▶ _Activity_
Find every line in the data that contains the word "three". Return each of those lines.

▶ _Supplied information_
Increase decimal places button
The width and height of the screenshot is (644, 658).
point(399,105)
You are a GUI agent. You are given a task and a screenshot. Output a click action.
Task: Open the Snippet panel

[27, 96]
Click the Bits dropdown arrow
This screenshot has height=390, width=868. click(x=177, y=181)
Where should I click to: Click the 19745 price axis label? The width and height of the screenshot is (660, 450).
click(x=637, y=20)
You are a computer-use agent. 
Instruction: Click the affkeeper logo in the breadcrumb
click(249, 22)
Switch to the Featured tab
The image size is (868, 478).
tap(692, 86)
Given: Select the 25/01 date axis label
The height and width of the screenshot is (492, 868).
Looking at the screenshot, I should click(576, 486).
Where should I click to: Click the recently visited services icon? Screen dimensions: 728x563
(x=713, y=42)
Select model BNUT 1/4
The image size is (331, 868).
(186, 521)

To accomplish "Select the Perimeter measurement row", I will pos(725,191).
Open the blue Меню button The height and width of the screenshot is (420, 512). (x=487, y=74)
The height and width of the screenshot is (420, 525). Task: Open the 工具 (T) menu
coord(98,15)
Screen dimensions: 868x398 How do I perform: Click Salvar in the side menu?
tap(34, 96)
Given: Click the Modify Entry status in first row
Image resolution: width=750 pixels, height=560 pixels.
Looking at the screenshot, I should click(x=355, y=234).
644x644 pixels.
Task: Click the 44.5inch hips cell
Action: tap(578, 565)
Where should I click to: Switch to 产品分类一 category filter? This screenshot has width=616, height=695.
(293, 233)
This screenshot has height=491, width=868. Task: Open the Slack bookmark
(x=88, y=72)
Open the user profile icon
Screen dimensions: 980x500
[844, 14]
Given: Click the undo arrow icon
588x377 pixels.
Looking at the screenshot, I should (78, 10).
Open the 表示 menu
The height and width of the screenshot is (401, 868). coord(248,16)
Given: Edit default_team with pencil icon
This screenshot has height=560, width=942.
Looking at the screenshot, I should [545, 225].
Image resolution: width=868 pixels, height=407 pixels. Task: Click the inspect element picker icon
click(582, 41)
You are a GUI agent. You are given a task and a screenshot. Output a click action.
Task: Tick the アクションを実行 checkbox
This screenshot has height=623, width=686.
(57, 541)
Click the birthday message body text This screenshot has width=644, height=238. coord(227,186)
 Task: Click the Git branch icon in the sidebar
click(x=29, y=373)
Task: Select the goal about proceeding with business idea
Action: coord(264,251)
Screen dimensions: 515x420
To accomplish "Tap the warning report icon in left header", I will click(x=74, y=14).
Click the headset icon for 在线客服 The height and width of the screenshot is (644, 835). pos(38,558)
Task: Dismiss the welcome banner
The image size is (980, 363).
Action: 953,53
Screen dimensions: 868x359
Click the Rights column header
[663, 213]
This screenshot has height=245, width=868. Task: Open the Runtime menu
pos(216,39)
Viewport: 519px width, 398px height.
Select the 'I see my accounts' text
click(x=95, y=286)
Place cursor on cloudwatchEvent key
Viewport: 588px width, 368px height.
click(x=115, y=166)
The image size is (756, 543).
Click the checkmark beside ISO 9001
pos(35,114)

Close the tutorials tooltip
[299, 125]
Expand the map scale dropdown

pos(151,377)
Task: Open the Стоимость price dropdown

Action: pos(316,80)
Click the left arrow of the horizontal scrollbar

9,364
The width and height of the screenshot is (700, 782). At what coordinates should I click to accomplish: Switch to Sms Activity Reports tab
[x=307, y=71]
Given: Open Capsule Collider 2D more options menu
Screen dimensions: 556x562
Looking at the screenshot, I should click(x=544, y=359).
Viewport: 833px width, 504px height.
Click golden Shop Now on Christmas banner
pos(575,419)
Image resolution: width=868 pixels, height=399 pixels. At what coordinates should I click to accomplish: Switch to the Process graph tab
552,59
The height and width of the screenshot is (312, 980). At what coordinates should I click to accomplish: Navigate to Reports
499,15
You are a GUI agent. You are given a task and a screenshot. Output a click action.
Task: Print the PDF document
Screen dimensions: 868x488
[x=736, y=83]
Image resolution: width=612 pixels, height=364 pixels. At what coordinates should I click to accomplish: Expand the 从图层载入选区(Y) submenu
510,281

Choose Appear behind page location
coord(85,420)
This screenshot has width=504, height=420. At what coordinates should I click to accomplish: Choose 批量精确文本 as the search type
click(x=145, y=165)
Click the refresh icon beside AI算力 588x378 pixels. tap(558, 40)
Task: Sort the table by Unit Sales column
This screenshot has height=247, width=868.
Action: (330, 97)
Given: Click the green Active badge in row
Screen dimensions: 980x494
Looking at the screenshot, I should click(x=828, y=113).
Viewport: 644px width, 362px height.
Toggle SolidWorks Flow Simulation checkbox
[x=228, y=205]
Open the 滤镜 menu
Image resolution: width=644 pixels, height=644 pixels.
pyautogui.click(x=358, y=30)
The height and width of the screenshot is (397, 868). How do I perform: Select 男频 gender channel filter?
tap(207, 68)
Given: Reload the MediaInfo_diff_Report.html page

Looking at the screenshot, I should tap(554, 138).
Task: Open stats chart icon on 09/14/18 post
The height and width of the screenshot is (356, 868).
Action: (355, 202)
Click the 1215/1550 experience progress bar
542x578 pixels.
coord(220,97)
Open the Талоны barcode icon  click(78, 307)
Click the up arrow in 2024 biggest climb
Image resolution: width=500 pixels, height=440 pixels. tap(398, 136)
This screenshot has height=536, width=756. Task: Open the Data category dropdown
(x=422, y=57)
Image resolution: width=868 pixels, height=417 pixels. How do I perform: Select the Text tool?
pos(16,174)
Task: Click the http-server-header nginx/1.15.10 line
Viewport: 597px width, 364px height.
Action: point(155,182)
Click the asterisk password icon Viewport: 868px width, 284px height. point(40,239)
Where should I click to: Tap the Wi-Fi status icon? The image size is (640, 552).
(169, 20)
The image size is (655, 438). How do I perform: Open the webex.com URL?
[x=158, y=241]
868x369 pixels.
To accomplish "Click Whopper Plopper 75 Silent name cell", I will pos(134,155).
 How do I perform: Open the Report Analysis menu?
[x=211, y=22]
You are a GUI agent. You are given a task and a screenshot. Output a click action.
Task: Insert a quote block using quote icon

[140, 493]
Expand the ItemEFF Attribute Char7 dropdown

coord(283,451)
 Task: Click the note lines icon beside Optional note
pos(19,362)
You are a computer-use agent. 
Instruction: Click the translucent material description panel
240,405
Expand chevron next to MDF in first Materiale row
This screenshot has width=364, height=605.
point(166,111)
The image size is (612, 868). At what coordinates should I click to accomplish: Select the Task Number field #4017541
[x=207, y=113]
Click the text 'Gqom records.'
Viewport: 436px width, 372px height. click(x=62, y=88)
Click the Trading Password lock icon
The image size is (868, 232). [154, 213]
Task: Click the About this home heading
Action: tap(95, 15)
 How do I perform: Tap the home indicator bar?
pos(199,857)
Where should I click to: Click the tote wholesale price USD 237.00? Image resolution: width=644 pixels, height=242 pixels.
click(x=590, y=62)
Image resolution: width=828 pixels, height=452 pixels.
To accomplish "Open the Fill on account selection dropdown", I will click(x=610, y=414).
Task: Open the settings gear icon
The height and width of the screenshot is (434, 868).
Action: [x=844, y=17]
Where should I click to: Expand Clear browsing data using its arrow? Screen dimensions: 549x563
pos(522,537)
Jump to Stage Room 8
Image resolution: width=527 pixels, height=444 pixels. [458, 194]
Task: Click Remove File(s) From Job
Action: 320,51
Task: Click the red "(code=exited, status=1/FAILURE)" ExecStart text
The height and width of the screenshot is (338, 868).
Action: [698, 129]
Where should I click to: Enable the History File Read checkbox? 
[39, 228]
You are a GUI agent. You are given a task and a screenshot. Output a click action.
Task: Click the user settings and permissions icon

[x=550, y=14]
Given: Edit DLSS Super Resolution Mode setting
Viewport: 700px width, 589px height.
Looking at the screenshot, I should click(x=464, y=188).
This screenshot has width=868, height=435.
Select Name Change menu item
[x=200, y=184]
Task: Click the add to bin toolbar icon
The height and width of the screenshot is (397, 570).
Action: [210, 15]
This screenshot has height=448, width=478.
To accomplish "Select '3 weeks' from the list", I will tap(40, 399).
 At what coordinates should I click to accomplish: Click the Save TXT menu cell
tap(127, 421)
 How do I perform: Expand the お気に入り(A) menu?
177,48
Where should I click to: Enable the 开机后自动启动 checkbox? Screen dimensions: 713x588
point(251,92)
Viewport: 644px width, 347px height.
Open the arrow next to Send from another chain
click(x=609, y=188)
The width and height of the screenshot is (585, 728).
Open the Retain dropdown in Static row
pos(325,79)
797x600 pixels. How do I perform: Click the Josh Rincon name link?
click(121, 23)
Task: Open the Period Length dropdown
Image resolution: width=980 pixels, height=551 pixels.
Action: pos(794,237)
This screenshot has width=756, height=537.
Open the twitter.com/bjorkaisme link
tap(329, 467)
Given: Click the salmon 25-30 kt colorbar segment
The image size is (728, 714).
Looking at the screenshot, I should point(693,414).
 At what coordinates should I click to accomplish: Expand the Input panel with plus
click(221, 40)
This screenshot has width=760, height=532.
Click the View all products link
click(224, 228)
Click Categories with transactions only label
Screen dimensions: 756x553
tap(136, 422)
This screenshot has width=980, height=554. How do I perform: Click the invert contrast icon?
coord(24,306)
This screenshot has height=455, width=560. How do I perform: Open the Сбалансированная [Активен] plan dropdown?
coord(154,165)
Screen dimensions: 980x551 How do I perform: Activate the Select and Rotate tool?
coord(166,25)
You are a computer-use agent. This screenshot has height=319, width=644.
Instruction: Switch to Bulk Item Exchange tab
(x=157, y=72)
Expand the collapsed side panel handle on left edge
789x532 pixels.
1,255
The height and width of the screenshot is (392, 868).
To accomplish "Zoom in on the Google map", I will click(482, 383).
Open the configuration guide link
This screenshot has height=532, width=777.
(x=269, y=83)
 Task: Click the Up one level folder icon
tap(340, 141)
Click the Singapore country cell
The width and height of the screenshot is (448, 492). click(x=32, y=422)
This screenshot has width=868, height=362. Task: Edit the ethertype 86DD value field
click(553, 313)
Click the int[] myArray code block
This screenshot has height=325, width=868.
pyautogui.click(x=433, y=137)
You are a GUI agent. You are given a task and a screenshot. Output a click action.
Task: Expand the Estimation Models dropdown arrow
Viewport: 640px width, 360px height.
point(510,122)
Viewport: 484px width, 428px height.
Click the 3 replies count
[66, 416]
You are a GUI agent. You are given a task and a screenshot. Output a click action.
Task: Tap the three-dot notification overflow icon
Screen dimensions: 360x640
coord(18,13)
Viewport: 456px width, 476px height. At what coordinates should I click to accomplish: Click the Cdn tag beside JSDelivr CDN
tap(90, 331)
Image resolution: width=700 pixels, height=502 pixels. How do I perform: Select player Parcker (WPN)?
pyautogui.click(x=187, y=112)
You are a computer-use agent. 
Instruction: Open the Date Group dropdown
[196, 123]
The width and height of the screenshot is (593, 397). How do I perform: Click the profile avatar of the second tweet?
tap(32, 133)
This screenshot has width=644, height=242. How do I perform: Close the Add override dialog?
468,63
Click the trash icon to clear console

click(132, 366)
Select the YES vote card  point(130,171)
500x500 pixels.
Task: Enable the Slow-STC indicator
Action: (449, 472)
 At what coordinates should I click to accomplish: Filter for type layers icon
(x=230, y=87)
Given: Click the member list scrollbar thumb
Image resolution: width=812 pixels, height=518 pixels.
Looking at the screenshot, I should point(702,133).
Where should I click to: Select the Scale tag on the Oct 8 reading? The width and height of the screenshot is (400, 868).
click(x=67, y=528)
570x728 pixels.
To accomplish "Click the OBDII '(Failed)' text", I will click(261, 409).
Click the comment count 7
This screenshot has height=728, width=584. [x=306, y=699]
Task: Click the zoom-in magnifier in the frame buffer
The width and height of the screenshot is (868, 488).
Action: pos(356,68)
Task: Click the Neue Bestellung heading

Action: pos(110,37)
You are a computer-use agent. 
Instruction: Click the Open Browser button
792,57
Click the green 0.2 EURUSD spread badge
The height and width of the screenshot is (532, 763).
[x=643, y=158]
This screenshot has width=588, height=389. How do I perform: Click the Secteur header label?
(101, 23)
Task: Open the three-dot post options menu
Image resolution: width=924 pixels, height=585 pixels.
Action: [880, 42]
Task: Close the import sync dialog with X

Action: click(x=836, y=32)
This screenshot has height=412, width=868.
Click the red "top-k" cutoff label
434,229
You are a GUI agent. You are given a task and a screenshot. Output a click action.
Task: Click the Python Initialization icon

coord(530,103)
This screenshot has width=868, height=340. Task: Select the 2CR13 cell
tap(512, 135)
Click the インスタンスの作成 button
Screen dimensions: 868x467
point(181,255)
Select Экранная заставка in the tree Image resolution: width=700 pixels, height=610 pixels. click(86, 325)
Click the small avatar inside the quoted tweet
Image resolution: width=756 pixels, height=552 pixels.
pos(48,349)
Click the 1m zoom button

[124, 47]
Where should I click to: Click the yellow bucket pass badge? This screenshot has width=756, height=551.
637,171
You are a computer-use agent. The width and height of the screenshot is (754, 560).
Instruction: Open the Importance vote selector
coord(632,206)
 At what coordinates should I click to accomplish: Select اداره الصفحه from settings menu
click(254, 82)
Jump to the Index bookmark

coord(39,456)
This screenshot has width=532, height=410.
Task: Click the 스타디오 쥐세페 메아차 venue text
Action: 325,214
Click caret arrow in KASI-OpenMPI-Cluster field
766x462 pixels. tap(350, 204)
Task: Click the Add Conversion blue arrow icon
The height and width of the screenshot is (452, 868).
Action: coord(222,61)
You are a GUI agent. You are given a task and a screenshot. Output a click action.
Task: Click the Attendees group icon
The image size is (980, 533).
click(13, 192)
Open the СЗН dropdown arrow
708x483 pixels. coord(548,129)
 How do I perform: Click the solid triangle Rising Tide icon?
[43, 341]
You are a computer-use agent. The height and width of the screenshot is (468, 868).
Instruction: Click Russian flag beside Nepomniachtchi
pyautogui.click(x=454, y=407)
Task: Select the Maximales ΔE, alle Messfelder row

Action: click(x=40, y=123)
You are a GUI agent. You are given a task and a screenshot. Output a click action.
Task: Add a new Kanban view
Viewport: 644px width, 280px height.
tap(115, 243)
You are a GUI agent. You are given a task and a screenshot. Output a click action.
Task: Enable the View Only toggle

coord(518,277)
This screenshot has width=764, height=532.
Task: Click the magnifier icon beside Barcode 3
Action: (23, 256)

▶ _Solution for this problem_
Task: Tap the three-dot notification overflow icon
Task: Open the three-dot post options menu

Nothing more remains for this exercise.